Bu teori basitçe şunu söylüyor: “steril” bir çevrede yaşamıyorsanız ve bağışıklığı uyaracak yeterli uyaranla çevreleniyorsanız, bağışıklık sisteminiz kendi hücrelerine karşı eskisi kadar tepki vermeyecektir ve dolayısıyla alerji veya otoimmün hastalık riski azalacaktır. .
Endüstriyel olarak işlenmiş gıdaların karşıtları, yerel çiftçilerin işlenmemiş (“çiğ”) gıdalarını daha sağlıklı olarak tanıtsa da, durum her zaman böyle değildir. Sağlığımızı korumak için bazı besinlerde mutlaka bir takım değişiklikler yapılması gerekmektedir.

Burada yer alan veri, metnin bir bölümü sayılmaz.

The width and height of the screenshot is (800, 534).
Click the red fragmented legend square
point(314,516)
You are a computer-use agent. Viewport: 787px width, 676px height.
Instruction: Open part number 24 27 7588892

Muhtemelen hepimiz, salmonella veya kampilobakter ile sindirim sistemindeki enfeksiyonları önlemek için tavuk etinin yeterli ısıl işleme tabi tutulmasının gerekliliğini anlıyoruz ve pastörizasyonun, ciddi hastalıklara neden olabilecek ve hatta zayıflamış nüfus gruplarında ölüme neden olabilecek patojenik bakterileri nötralize ettiği süt için de aynı durum geçerlidir. Pastörize edilmemiş sütün bazı olumlu etkileri gelecekte doğrulansa bile (örn. alerji riskinin azalması), riskler hala çok daha fazladır ve bu nedenle tüketimi hiçbir koşulda tavsiye edilemez.